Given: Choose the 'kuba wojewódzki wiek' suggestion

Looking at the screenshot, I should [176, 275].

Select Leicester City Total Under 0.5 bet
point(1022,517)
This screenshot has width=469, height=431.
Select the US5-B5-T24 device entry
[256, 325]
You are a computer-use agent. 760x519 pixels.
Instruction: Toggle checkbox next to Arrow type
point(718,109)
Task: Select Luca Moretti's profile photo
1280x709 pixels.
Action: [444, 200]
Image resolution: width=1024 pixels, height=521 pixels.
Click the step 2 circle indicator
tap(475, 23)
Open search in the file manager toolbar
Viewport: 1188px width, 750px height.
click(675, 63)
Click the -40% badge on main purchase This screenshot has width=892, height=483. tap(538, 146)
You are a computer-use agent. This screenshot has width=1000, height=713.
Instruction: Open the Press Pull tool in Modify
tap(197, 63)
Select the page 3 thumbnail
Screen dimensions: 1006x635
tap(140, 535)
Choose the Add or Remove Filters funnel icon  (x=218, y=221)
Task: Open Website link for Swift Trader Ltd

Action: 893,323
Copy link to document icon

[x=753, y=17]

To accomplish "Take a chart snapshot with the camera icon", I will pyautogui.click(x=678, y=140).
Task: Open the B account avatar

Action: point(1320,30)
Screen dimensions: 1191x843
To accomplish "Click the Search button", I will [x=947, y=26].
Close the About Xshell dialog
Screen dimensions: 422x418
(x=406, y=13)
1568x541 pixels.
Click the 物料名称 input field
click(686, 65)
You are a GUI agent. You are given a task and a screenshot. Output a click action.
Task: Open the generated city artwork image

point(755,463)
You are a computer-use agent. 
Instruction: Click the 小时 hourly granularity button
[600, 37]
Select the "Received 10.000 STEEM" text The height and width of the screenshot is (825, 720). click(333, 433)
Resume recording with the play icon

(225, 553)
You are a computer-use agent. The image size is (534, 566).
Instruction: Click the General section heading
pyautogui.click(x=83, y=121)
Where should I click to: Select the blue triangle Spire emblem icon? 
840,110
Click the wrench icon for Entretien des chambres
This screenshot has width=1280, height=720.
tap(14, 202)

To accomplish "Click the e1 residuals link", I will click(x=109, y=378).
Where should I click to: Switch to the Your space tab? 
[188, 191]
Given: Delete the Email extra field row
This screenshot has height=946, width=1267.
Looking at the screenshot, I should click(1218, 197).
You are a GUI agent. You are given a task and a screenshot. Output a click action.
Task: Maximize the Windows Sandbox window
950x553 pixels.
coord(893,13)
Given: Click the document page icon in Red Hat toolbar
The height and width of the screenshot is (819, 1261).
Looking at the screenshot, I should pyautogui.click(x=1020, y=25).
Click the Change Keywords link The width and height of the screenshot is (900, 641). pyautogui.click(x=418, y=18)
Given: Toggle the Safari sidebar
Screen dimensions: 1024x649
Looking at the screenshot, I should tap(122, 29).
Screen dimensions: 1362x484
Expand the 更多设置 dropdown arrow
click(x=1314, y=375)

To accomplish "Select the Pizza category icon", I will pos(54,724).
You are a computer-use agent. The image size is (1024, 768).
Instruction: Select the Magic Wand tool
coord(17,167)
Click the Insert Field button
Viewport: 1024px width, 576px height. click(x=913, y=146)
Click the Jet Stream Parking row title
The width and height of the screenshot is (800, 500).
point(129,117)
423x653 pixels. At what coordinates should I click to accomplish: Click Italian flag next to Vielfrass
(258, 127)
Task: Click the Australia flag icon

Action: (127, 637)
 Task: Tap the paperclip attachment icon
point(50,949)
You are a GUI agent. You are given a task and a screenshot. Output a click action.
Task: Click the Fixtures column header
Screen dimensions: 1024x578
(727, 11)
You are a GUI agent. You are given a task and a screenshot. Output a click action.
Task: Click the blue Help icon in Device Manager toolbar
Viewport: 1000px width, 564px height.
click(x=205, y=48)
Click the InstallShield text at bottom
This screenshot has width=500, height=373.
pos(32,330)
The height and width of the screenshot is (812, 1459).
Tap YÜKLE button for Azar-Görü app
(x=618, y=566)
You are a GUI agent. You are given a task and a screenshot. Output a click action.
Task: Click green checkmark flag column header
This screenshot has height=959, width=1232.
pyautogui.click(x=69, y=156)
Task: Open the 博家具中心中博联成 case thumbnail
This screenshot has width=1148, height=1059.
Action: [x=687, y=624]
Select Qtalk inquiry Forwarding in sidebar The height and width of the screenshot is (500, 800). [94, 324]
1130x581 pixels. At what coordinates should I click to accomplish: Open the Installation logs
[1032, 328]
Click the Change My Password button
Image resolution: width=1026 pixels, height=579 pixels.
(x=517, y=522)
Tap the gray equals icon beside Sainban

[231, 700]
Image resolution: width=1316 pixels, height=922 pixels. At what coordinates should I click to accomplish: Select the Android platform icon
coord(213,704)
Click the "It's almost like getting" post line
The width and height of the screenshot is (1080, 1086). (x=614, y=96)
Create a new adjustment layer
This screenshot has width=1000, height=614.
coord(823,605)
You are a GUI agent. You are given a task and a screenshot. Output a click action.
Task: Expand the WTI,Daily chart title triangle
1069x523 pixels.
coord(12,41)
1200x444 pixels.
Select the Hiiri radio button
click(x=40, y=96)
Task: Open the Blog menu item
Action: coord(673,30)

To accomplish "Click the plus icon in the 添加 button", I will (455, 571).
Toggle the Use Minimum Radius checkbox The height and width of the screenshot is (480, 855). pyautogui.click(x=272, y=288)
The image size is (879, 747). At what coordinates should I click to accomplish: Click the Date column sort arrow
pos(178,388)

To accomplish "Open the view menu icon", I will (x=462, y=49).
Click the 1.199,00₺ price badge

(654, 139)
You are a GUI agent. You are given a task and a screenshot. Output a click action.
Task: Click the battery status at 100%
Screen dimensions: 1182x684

> To do
Look through the material above for "toolbar" and copy the lines that have it.

> Response box
Open search in the file manager toolbar
Given: Click the document page icon in Red Hat toolbar
Task: Click the blue Help icon in Device Manager toolbar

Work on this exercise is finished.